# What is the differnence between Onyx and Flourite?



## Adam (Oct 19, 2004)

Both are made by SeaChem, and all the descriptions I have seen about the product basically says the same thing about both products. But onyx is more expensive?

Whats the deal?


----------



## Adam (Oct 19, 2004)

ok maybe I answered my own question. From SeaChems website the only differance I can see is that Onyx has a slight hardening effect(+.1-.5 pH) on the water where flourite does not. Is this the only differance?

Also if this is the case why would you recommend using Onyx over Flourite?


----------



## plantbrain (Jan 23, 2004)

Aesthetics play a large role.
They seem to be similar otherwise.

Grey coast calcite is trhe same as onxy also, it's sold in 20lb bags fairl reasonable.
Generally onyx sand is cheaper.

I like the Onyx more, easy to plant stems in, dense, less flow in/out of the substrate vs other products. It's my substrate of choice, flourite next.

I add peat to counter the pH issue and encourage the reduction in the substrate.
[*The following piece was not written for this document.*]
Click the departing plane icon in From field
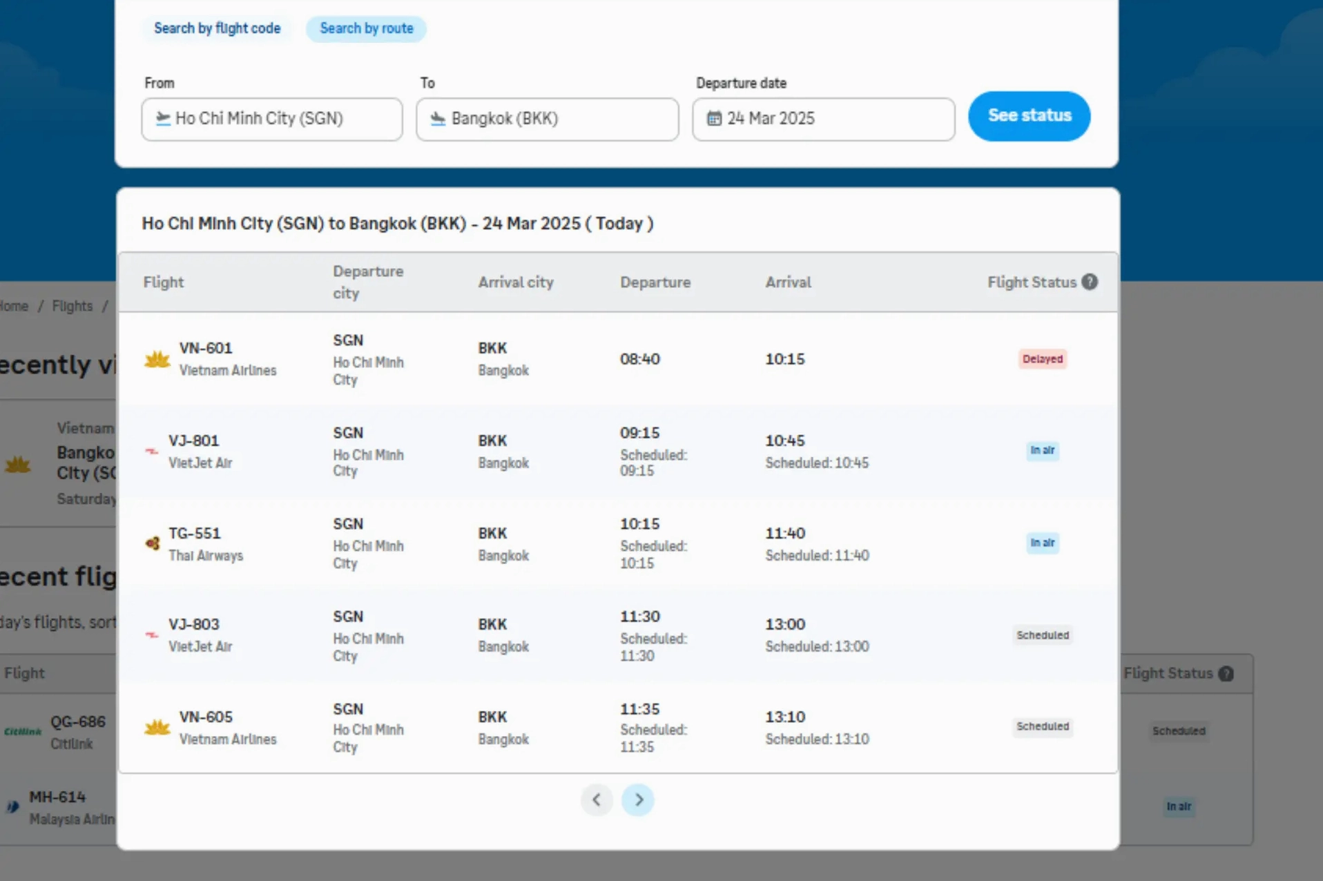Viewport: 1323px width, 881px height. (x=163, y=119)
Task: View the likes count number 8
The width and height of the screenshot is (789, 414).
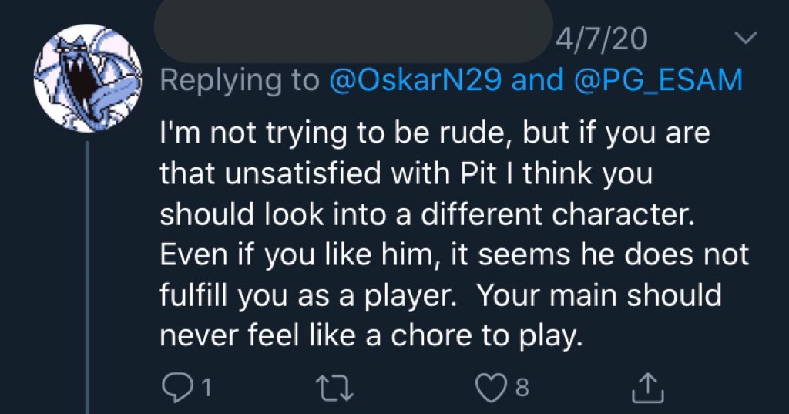Action: point(522,389)
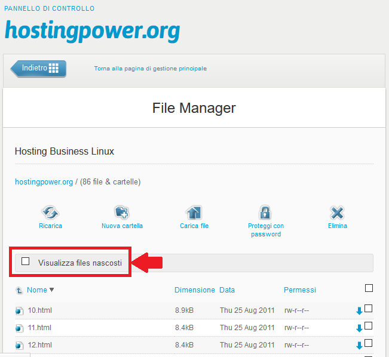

This effects wears off as bacterial layers begin to form and stabilize the pH near neutral(this happens in all flooded soils/substrates over time).

Regards, 
Tom Barr


----------



## aquaessentials (Dec 15, 2004)

Adam said:


> Both are made by SeaChem, and all the descriptions I have seen about the product basically says the same thing about both products. But onyx is more expensive?
> 
> Whats the deal?


There is little difference apart from colour (Onyx sand increases kH slightly). The price should be the same unless your supplier was able to get a larger discount.


----------